白目を向いている馬面の頬っぺた(っても骨ばってて頬っぺたが何処かあまり良くわからない)を足先で突つくも目覚める気配がない。


周りに視線を移して見れば、みんなは哀れみの目で僕を見てくる。
え、なに?何でそんな目で僕を見るの?


もう一度視線を馬面に向ける。
起きる気配がしない。
ただの屍のようだ。

もう一度視線を周りに向ける。
みんな哀れみの目で僕を見てくる。
何やら嫌な予感がする。
逃げた方が良さそうだ。





と言う事で。



『さ、さようならァァァァア!!』



みんなの哀れみの目から逃げるように走り出した。




***




『はぁはぁ…しんど、』



あの場所から大分離れた場所まで走ってこれば【歌舞伎町】と書かれた看板がぶら下がっている大通りに着いた。

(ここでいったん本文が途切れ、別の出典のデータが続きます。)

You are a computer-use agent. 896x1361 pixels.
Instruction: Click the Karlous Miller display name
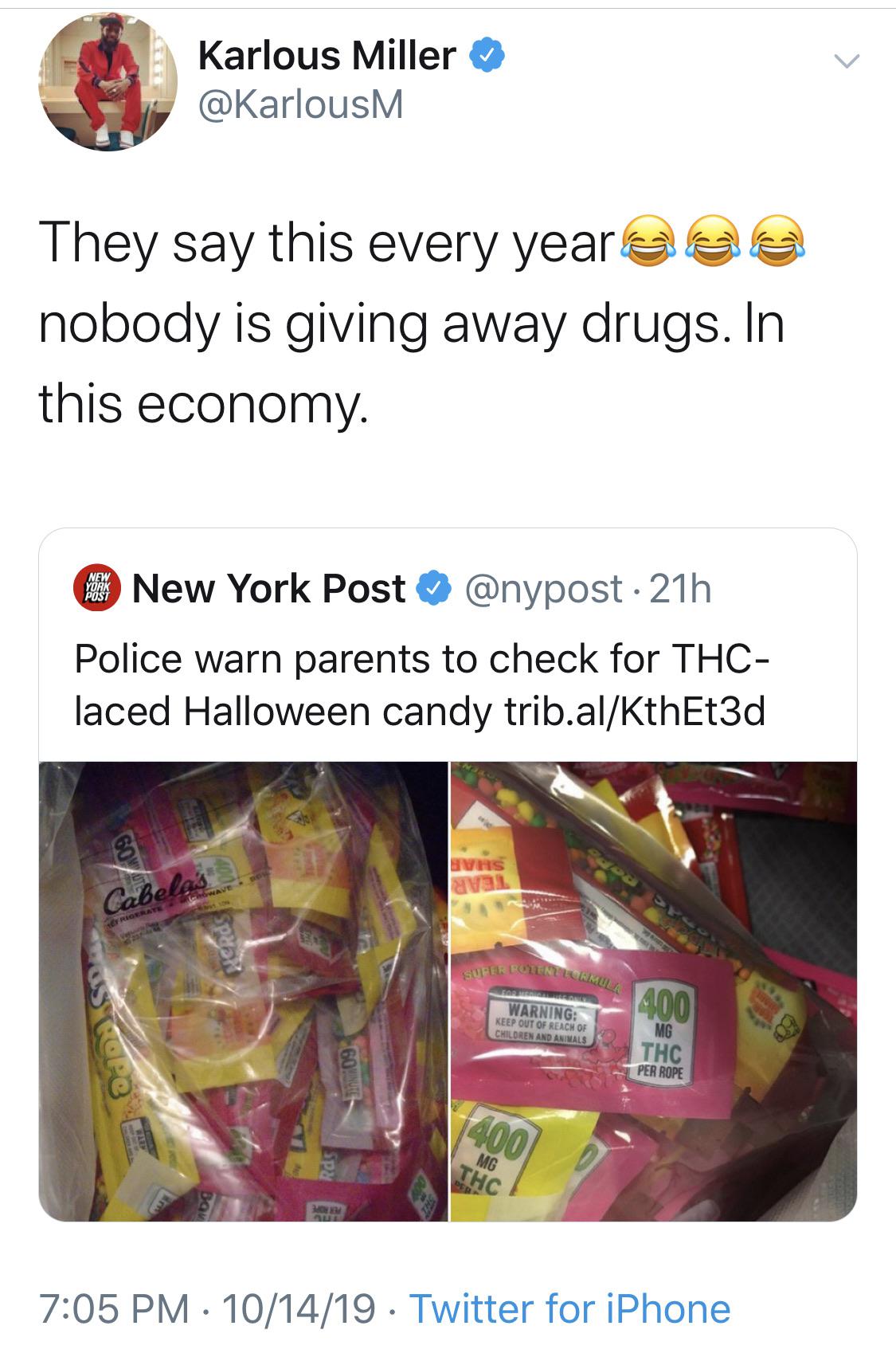pos(327,56)
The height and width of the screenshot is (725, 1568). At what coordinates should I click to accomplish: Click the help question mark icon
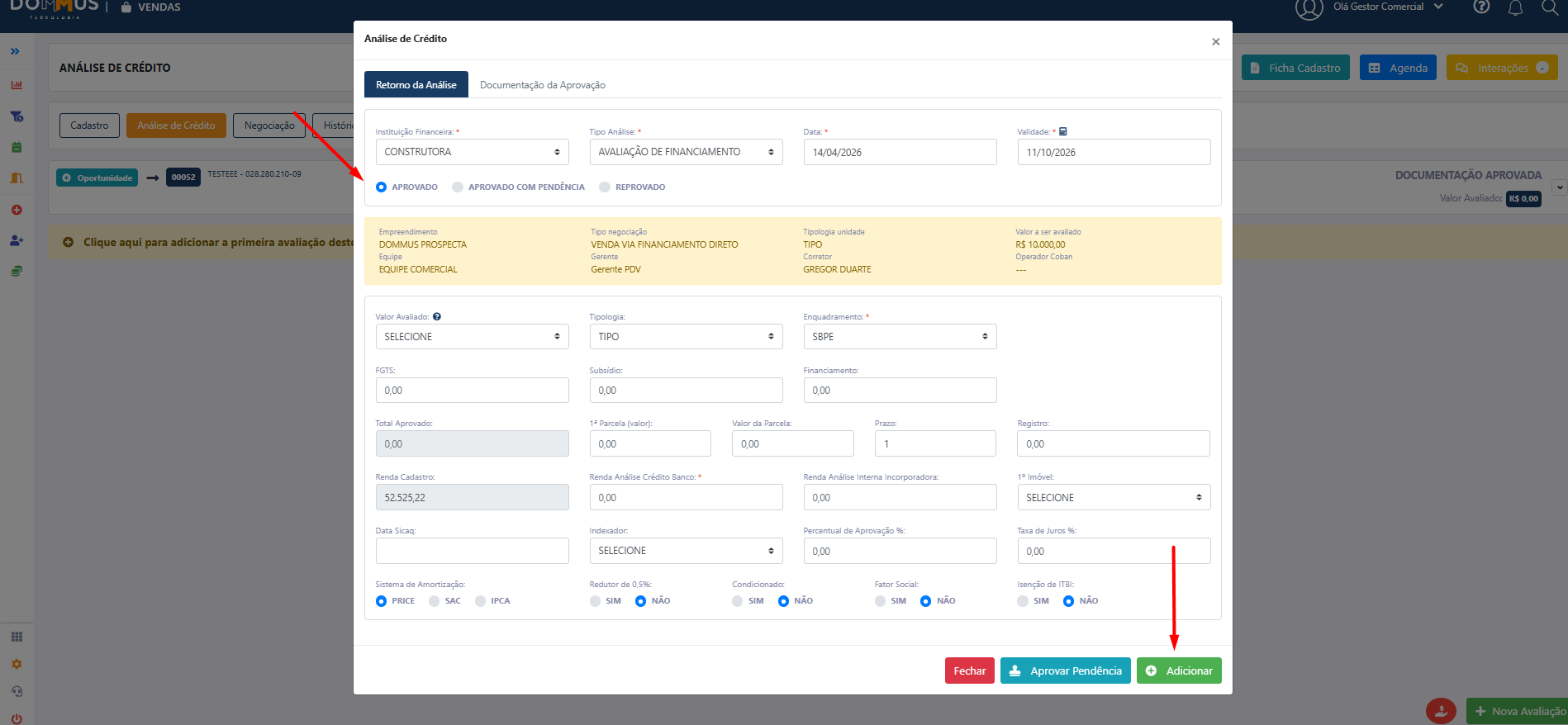coord(1481,7)
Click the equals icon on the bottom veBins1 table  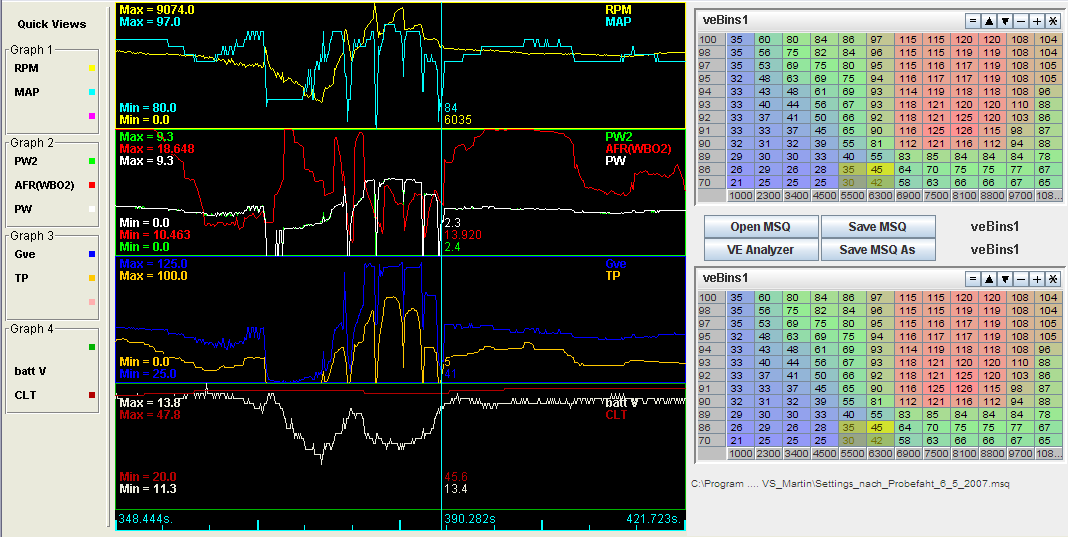click(973, 278)
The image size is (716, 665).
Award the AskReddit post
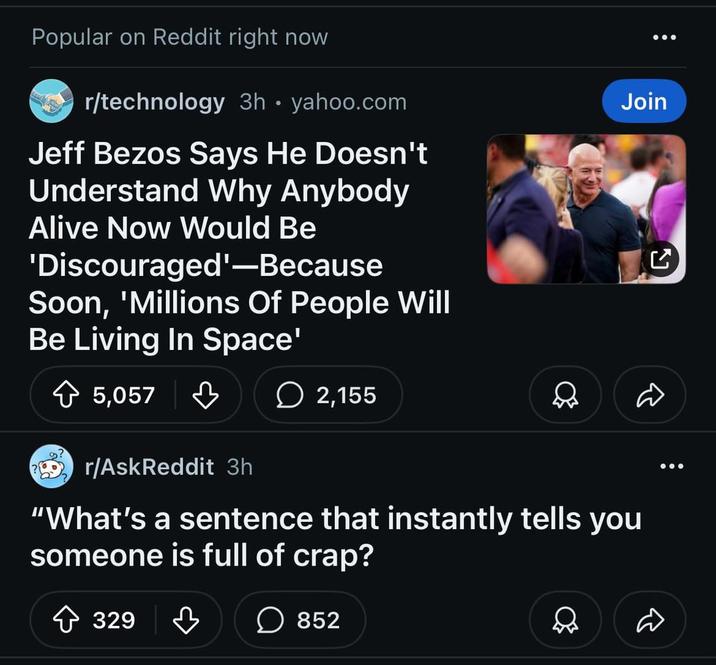click(565, 620)

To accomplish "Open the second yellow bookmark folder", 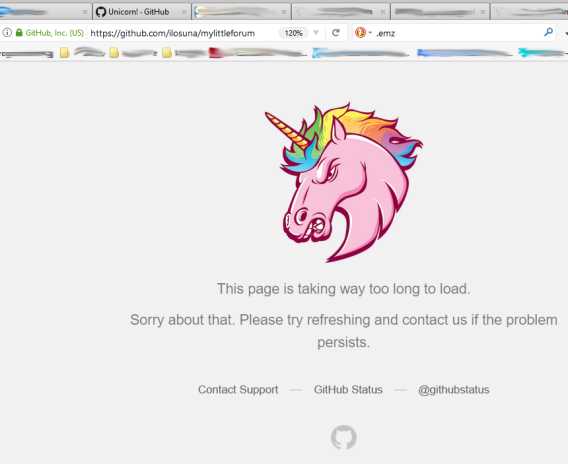I will (x=114, y=53).
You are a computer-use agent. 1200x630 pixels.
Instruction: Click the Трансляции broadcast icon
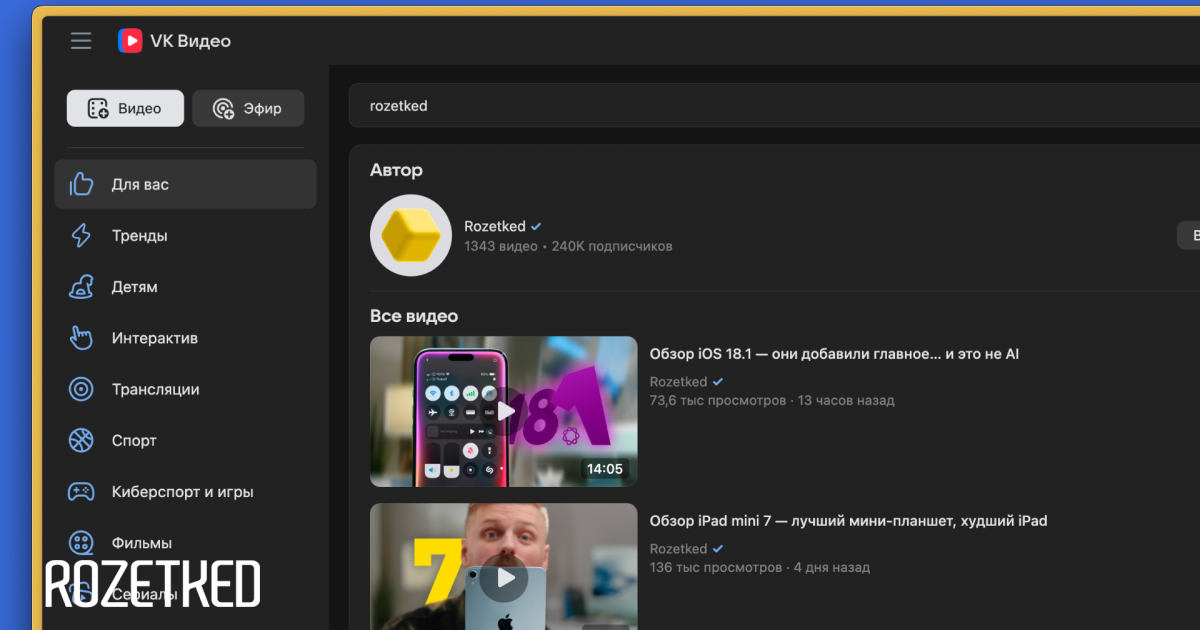point(81,389)
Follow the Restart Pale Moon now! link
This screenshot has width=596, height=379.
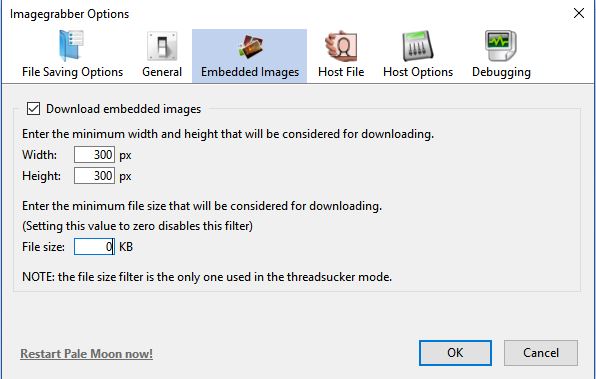pos(87,354)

先程の場所よりもいくらかアマントが多いような気がするような、しないような。

乱れた息を整えるべく、近くにあった薄汚いお店へと入った。



「注文聞きに来たアル、早く言えヨ。」



2人用のテーブル席に案内され、出されたお水を一口飲む。


カラカラだった喉が潤った所に可愛いウエイトレスさんが来た、が、凄い上から目線だ。

それに、似非チャイナ語。


何なんだ、と思いながらもメニューを開いて適当に注文する。



『じゃあ、ハンバーグ定食で。』


「畏まったアル。銀ちゃーん!酢こんぶ丼入いったネ!」


「神楽ちゃん、誰もそんなマズそうな料理頼んで無いでしょ!銀さーん、ハンバーグ定食ですよー!」


「おー、」



何だか騒がしい店内に苦笑いを浮かべながら水を呑む。
大分、息が整った。



「ど、ど、どうぞ!」


『何これ…』


「コックがそれしか作れないものでして…【宇治銀時丼】です…」



眼鏡の少年が恐る恐る持ってきた食べ物に僕は目を疑った。

ご飯に餡子をかけただけの凄くマズそうな丼ぶり。
なんか、どんよりとしたオーラを纏ってるんですけど…



『んなもん、食えるかぁぁぁぁあ!』


「ぐぼらぁぁぁぁあ!」


「新八ィィイ!」



不気味な丼ぶりを少年の顔面へ投げつければ、僕は会計もせずに店を後にした。